PROBLEM TO WORK ON — Set down the material in full. Keep every line exactly as it is.
= = = = =
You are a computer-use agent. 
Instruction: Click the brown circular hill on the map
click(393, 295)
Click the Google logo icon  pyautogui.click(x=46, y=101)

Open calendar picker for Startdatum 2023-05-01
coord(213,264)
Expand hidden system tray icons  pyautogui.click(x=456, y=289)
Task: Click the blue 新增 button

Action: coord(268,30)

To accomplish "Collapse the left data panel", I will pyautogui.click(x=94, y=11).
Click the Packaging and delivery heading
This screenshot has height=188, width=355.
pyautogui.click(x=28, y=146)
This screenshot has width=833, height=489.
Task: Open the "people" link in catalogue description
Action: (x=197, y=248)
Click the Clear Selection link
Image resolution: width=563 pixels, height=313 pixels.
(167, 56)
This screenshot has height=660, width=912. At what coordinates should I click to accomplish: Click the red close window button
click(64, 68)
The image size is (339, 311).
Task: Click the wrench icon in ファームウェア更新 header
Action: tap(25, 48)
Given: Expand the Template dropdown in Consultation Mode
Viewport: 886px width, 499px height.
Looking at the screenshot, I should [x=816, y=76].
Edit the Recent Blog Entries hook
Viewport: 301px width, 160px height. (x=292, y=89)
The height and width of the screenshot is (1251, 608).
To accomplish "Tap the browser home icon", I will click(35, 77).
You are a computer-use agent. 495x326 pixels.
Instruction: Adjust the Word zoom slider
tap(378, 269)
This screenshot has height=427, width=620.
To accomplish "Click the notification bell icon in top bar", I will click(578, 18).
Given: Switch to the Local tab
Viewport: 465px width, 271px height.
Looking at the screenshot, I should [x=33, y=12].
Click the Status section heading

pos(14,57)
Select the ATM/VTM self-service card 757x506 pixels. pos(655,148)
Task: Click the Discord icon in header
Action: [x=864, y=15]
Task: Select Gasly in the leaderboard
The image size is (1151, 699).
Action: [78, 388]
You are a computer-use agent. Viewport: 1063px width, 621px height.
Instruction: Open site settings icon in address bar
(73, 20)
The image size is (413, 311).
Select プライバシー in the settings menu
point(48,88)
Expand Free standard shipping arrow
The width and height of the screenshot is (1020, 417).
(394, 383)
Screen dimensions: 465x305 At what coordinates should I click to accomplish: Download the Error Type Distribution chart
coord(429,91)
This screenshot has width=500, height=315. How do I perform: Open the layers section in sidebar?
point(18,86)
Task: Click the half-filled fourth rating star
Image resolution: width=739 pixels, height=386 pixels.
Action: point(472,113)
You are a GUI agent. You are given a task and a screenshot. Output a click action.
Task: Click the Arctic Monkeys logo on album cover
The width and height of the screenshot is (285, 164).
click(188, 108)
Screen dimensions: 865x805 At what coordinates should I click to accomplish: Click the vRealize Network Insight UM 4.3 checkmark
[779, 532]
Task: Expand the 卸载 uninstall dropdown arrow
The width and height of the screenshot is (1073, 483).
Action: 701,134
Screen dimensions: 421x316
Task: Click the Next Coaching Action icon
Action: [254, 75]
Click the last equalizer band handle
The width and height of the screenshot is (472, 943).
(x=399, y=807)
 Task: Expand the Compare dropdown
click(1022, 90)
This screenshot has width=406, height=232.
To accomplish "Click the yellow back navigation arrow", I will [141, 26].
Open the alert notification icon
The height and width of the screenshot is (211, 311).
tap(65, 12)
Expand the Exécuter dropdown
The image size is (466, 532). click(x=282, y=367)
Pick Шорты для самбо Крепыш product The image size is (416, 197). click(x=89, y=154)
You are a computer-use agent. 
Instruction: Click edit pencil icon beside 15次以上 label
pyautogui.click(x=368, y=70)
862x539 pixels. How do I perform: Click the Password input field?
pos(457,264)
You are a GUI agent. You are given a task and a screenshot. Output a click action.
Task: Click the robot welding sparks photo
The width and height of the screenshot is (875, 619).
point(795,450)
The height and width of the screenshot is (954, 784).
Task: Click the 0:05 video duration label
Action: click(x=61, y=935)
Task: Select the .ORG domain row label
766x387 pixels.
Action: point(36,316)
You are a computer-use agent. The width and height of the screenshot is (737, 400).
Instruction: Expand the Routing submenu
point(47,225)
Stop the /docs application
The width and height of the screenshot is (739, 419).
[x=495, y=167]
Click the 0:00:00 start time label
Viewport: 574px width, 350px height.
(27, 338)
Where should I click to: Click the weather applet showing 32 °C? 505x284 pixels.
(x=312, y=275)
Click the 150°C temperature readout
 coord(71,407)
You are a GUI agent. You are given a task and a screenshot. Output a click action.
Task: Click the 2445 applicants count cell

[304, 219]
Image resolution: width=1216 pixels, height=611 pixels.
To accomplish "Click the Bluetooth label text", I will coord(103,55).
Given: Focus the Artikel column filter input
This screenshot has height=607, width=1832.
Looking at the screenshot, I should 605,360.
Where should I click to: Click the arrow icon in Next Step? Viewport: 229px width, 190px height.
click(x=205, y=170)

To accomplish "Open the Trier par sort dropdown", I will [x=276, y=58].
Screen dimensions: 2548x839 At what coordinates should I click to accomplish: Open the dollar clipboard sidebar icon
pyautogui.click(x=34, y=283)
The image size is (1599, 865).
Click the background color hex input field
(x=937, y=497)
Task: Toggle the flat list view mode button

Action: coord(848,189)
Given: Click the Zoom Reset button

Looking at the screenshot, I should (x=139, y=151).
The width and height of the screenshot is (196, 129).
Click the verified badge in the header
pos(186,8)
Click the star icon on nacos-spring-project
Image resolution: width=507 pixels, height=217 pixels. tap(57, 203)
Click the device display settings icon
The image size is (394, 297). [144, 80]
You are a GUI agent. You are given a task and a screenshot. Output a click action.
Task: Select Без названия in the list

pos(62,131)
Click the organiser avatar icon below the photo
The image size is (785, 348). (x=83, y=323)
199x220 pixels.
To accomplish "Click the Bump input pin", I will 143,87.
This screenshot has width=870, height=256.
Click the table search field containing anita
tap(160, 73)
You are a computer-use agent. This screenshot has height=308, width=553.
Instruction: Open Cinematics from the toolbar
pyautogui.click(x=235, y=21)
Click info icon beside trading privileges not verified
= = = = =
YOUR RESPONSE —
You are a computer-use agent. 
Instruction: Click the brown circular hill on the map
click(393, 295)
Click the Google logo icon  pyautogui.click(x=46, y=101)

Open calendar picker for Startdatum 2023-05-01
coord(213,264)
Expand hidden system tray icons  pyautogui.click(x=456, y=289)
Task: Click the blue 新增 button

Action: coord(268,30)

To accomplish "Collapse the left data panel", I will pyautogui.click(x=94, y=11).
Click the Packaging and delivery heading
This screenshot has height=188, width=355.
pyautogui.click(x=28, y=146)
This screenshot has width=833, height=489.
Task: Open the "people" link in catalogue description
Action: (x=197, y=248)
Click the Clear Selection link
Image resolution: width=563 pixels, height=313 pixels.
(167, 56)
This screenshot has height=660, width=912. At what coordinates should I click to accomplish: Click the red close window button
click(64, 68)
The image size is (339, 311).
Task: Click the wrench icon in ファームウェア更新 header
Action: tap(25, 48)
Given: Expand the Template dropdown in Consultation Mode
Viewport: 886px width, 499px height.
Looking at the screenshot, I should [x=816, y=76].
Edit the Recent Blog Entries hook
Viewport: 301px width, 160px height. (x=292, y=89)
The height and width of the screenshot is (1251, 608).
To accomplish "Tap the browser home icon", I will click(35, 77).
You are a computer-use agent. 495x326 pixels.
Instruction: Adjust the Word zoom slider
tap(378, 269)
This screenshot has height=427, width=620.
To accomplish "Click the notification bell icon in top bar", I will click(578, 18).
Given: Switch to the Local tab
Viewport: 465px width, 271px height.
Looking at the screenshot, I should [x=33, y=12].
Click the Status section heading

pos(14,57)
Select the ATM/VTM self-service card 757x506 pixels. pos(655,148)
Task: Click the Discord icon in header
Action: [x=864, y=15]
Task: Select Gasly in the leaderboard
The image size is (1151, 699).
Action: [78, 388]
You are a computer-use agent. Viewport: 1063px width, 621px height.
Instruction: Open site settings icon in address bar
(73, 20)
The image size is (413, 311).
Select プライバシー in the settings menu
point(48,88)
Expand Free standard shipping arrow
The width and height of the screenshot is (1020, 417).
(394, 383)
Screen dimensions: 465x305 At what coordinates should I click to accomplish: Download the Error Type Distribution chart
coord(429,91)
This screenshot has width=500, height=315. How do I perform: Open the layers section in sidebar?
point(18,86)
Task: Click the half-filled fourth rating star
Image resolution: width=739 pixels, height=386 pixels.
Action: point(472,113)
You are a GUI agent. You are given a task and a screenshot. Output a click action.
Task: Click the Arctic Monkeys logo on album cover
The width and height of the screenshot is (285, 164).
click(188, 108)
Screen dimensions: 865x805 At what coordinates should I click to accomplish: Click the vRealize Network Insight UM 4.3 checkmark
[779, 532]
Task: Expand the 卸载 uninstall dropdown arrow
The width and height of the screenshot is (1073, 483).
Action: 701,134
Screen dimensions: 421x316
Task: Click the Next Coaching Action icon
Action: [254, 75]
Click the last equalizer band handle
The width and height of the screenshot is (472, 943).
(x=399, y=807)
 Task: Expand the Compare dropdown
click(1022, 90)
This screenshot has width=406, height=232.
To accomplish "Click the yellow back navigation arrow", I will [141, 26].
Open the alert notification icon
The height and width of the screenshot is (211, 311).
tap(65, 12)
Expand the Exécuter dropdown
The image size is (466, 532). click(x=282, y=367)
Pick Шорты для самбо Крепыш product The image size is (416, 197). click(x=89, y=154)
You are a computer-use agent. 
Instruction: Click edit pencil icon beside 15次以上 label
pyautogui.click(x=368, y=70)
862x539 pixels. How do I perform: Click the Password input field?
pos(457,264)
You are a GUI agent. You are given a task and a screenshot. Output a click action.
Task: Click the robot welding sparks photo
The width and height of the screenshot is (875, 619).
point(795,450)
The height and width of the screenshot is (954, 784).
Task: Click the 0:05 video duration label
Action: click(x=61, y=935)
Task: Select the .ORG domain row label
766x387 pixels.
Action: point(36,316)
You are a computer-use agent. The width and height of the screenshot is (737, 400).
Instruction: Expand the Routing submenu
point(47,225)
Stop the /docs application
The width and height of the screenshot is (739, 419).
[x=495, y=167]
Click the 0:00:00 start time label
Viewport: 574px width, 350px height.
(27, 338)
Where should I click to: Click the weather applet showing 32 °C? 505x284 pixels.
(x=312, y=275)
Click the 150°C temperature readout
 coord(71,407)
You are a GUI agent. You are given a task and a screenshot. Output a click action.
Task: Click the 2445 applicants count cell

[304, 219]
Image resolution: width=1216 pixels, height=611 pixels.
To accomplish "Click the Bluetooth label text", I will coord(103,55).
Given: Focus the Artikel column filter input
This screenshot has height=607, width=1832.
Looking at the screenshot, I should 605,360.
Where should I click to: Click the arrow icon in Next Step? Viewport: 229px width, 190px height.
click(x=205, y=170)

To accomplish "Open the Trier par sort dropdown", I will [x=276, y=58].
Screen dimensions: 2548x839 At what coordinates should I click to accomplish: Open the dollar clipboard sidebar icon
pyautogui.click(x=34, y=283)
The image size is (1599, 865).
Click the background color hex input field
(x=937, y=497)
Task: Toggle the flat list view mode button

Action: coord(848,189)
Given: Click the Zoom Reset button

Looking at the screenshot, I should (x=139, y=151).
The width and height of the screenshot is (196, 129).
Click the verified badge in the header
pos(186,8)
Click the star icon on nacos-spring-project
Image resolution: width=507 pixels, height=217 pixels. tap(57, 203)
Click the device display settings icon
The image size is (394, 297). [144, 80]
You are a GUI agent. You are given a task and a screenshot. Output a click action.
Task: Select Без названия in the list

pos(62,131)
Click the organiser avatar icon below the photo
The image size is (785, 348). (x=83, y=323)
199x220 pixels.
To accomplish "Click the Bump input pin", I will 143,87.
This screenshot has width=870, height=256.
Click the table search field containing anita
tap(160, 73)
You are a computer-use agent. This screenshot has height=308, width=553.
Instruction: Open Cinematics from the toolbar
pyautogui.click(x=235, y=21)
Click info icon beside trading privileges not verified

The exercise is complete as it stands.